If you're using Ruby, you can run the following in the irb terminal (make sure to install Plezi first):
require 'plezi'
class MultiRoom
def on_open
return close unless params[:room] && params[:name]
#name = params[:name]
puts "connected to room #{params[:room]}"
# # if you use JSON to get room data,
# # you can use room arrays like so:
# params[:room] = params[:room].split(',') unless params[:room].is_a?(Array)
end
def on_message data
to_room = params[:room]
# # if you use JSON you can try:
# to_room = JSON.parse(data)['room'] rescue nil
# # we can use class `broadcast`, to broadcast also to self
MultiRoom.broadcast :got_msg, to_room, data, #name if to_room
end
protected
def got_msg room, data, from
write ::ERB::Util.html_escape("#{from}: #{data}") if params[:room] == room
# # OR, on JSON, with room arrays, try something like:
# write data if params[:room].include?(room)
end
end
class EchoConnection
def on_message data
write data
MultiRoom.broadcast "myroom", "Echo?", "system" if data == /^test/i
end
end
route '/echo', EchoConnection
route '/:name/(:room)', MultiRoom
# # add Redis auto-scaling with:
# ENV['PL_REDIS_URL'] = "redis://:password#my.host:6389/0"

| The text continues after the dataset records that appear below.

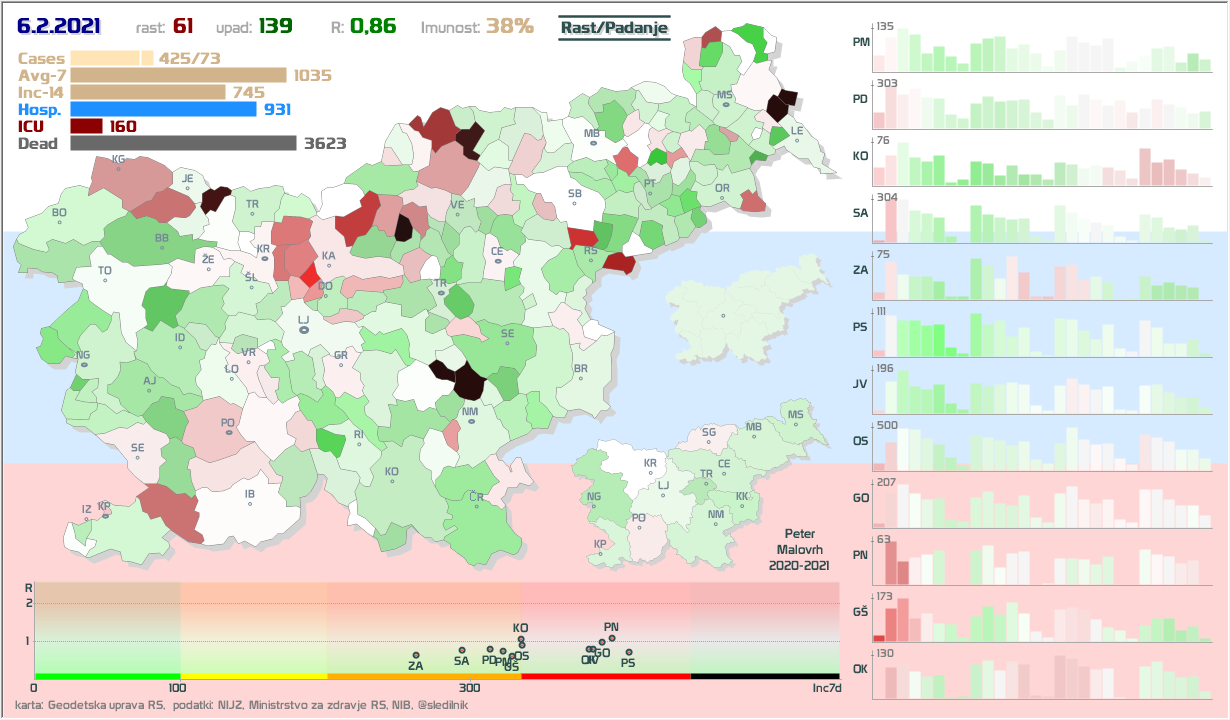
Task: Select the Avg-7 indicator bar
Action: pos(178,75)
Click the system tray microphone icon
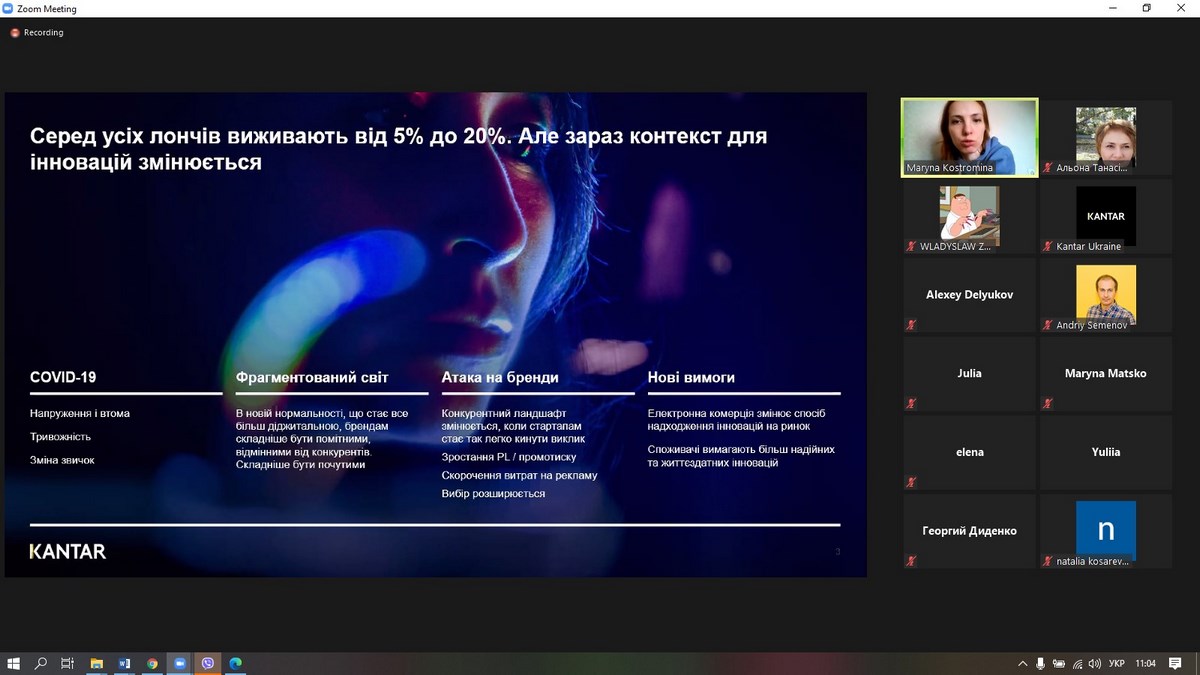The height and width of the screenshot is (675, 1200). coord(1040,663)
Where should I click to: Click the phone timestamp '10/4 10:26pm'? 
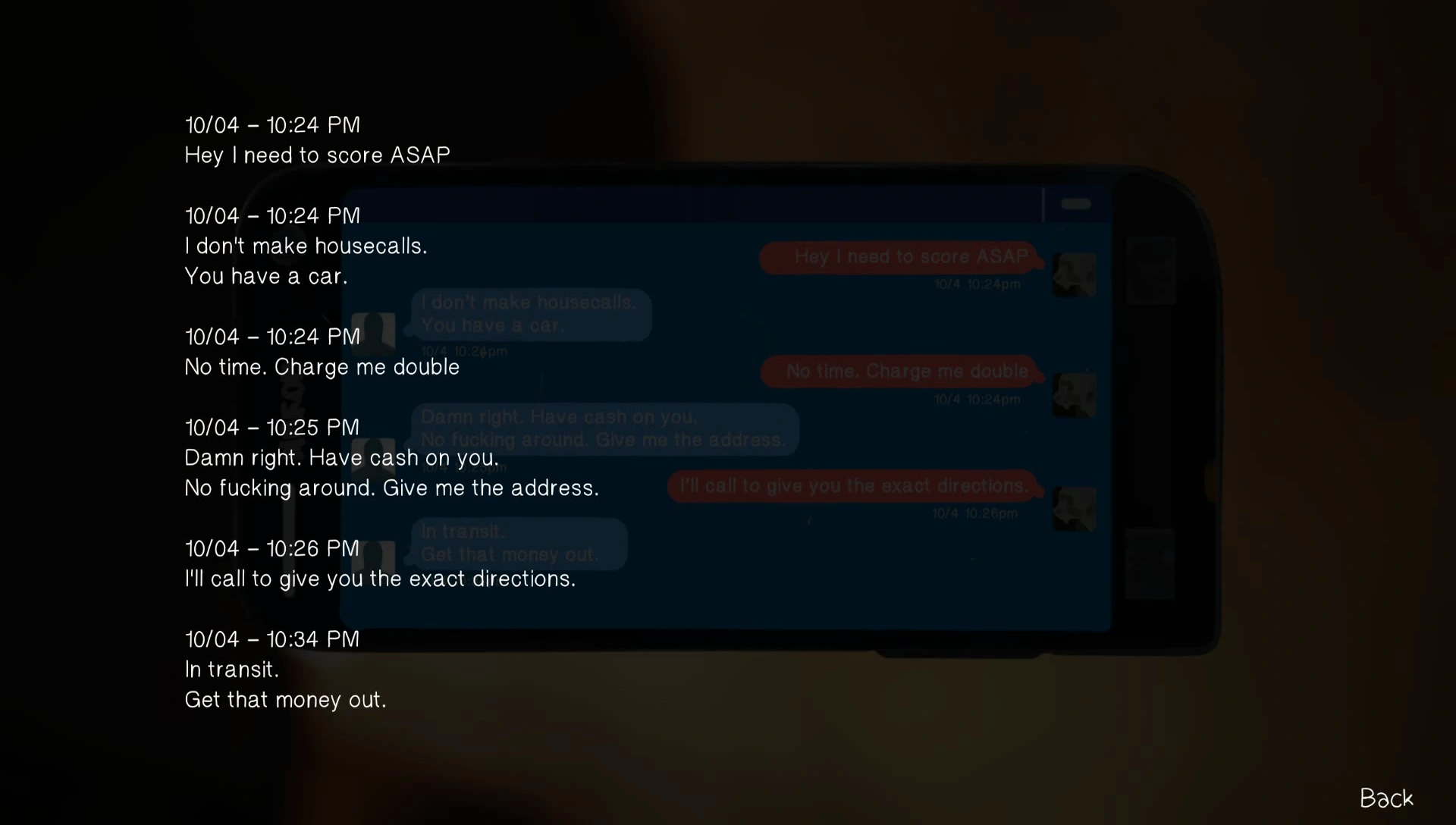tap(974, 514)
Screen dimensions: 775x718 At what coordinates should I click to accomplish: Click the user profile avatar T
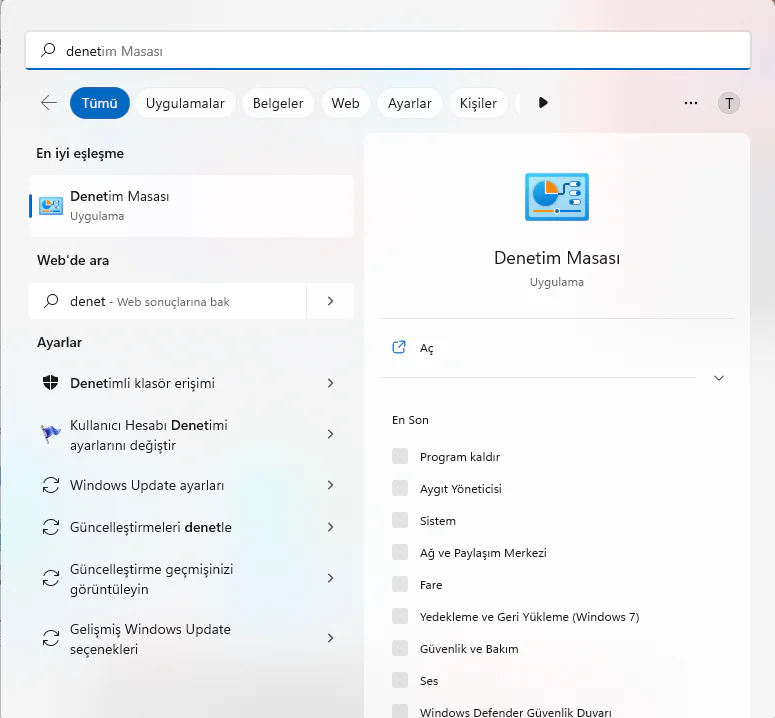[729, 103]
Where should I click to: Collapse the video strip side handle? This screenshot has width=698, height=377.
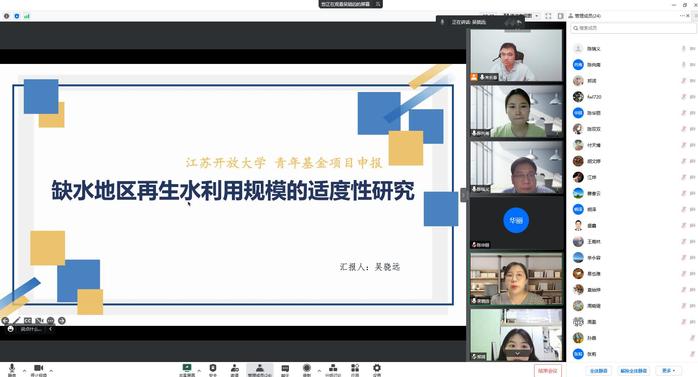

exit # if running in terminal, using irb
You can test it out by connecting to: ws://localhost:3000/nickname/myroom
to connect to multiple "rooms" (you need to re-write the code for JSON and multi-room), try: ws://localhost:3000/nickname/myroom,your_room
test the echo by connecting to ws://localhost:3000/echo
Notice that the echo acts differently and allows you to have different websockets for different concerns - i.e., having one connection for updates and messages using JSON and another for multiple file uploading using raw binary data over websockets.